With renal glucosuria, the daily excretion of glucose in the urine is usually 10-20 g, although cases of glucosuria reaching 100 g are known. The frequency of renal glucosuria is 2-3: 1000; the type of inheritance is autosomal dominant.
Clinical picture.
Clinical symptoms (except glycosuria) are observed mainly in very severe cases and are caused by significant losses of sugar. Patients experience weakness and hunger. Persistent osmotic diuresis (polyuria) causes the development of dehydration and hypokalemia.
Carbohydrate deficiency may be associated with delayed physical development of the child.
Diagnosis.

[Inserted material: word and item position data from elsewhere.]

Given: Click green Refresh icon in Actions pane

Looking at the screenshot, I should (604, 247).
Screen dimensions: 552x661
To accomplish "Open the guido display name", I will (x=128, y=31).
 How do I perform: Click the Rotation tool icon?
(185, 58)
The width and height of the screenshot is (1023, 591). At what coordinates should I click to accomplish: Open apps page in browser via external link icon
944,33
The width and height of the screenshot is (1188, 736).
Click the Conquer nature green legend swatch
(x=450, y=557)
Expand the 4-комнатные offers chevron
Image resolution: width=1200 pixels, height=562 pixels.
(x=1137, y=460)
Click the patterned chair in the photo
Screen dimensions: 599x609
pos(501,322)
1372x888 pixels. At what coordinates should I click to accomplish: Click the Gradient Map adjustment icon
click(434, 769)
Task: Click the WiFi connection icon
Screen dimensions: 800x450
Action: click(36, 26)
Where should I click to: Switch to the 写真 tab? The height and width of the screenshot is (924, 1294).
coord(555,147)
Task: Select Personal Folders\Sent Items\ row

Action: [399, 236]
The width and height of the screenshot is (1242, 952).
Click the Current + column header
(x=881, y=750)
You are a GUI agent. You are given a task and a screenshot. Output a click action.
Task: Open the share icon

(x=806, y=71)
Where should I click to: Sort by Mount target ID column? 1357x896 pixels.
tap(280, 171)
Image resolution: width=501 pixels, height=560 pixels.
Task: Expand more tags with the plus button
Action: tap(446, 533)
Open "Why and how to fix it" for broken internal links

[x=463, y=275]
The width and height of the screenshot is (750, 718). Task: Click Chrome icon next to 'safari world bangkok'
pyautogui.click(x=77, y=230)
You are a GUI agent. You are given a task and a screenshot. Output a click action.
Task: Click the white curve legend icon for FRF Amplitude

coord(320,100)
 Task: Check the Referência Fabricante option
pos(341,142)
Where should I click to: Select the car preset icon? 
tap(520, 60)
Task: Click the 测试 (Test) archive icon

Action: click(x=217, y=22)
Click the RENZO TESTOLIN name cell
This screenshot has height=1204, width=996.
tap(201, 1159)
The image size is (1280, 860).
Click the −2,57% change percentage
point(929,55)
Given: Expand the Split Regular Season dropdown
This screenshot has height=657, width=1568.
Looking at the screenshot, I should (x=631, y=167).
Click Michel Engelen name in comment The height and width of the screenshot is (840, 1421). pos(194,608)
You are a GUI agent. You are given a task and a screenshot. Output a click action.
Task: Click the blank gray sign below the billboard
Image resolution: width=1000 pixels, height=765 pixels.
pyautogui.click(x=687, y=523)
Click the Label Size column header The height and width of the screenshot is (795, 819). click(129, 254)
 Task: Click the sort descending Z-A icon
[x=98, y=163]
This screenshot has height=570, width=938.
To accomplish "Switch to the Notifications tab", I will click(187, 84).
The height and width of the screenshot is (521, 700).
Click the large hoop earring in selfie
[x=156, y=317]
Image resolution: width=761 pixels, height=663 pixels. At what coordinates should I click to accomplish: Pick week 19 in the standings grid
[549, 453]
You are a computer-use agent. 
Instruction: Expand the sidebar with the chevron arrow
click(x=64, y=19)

The criteria for renal glucosuria are: 1) increased excretion of glucose with normal blood sugar levels; 2) independence of glucose excretion in urine from the intake of carbohydrates; glucose excretion is relatively constant both during the day and at night; 3) no changes in blood sugar levels when carbohydrates are consumed; 4) identification of sugar excreted in urine as glucose; 5) normal sugar curve after a glucose load.
In addition to diabetes mellitus, when differentially diagnosing renal glucosuria, it is necessary to keep in mind melituria of a different nature, in particular melituria in acute tubular necrosis, toxic kidney damage, “steroid diabetes” when using glucocorticoids for therapeutic purposes, fructosuria, pentosuria. Positive tests for sugar in the urine can be detected with benign fructosuria. The absence of other clinical signs in these cases may lead to the conclusion about the possibility of renal glycosuria.
Identification of carbohydrates excreted in urine is necessary.
You should also keep in mind complex syndromes in which renal glucosuria manifests itself as a particular symptom: gluco-aminophosphate-diabetes, gluco-amino-diabetes, gluco-phosphate-diabetes. This circumstance requires a mandatory study of the amount of excretion of phosphates and amino acids in each patient with renal glucosuria.
Treatment. There are no methods of pathogenetic therapy for this disease. It is important to provide the patient with proper nutrition to avoid carbohydrate overload and hyperglycemia, which contributes to increased sugar losses.
With the development of hypoglycemia, it may be necessary to additionally administer glucose, and in case of hypokalemia, it is advisable to introduce foods containing large amounts of potassium (raisins, carrots, etc.).
The prognosis is favorable.
Prevention: medical and genetic counseling.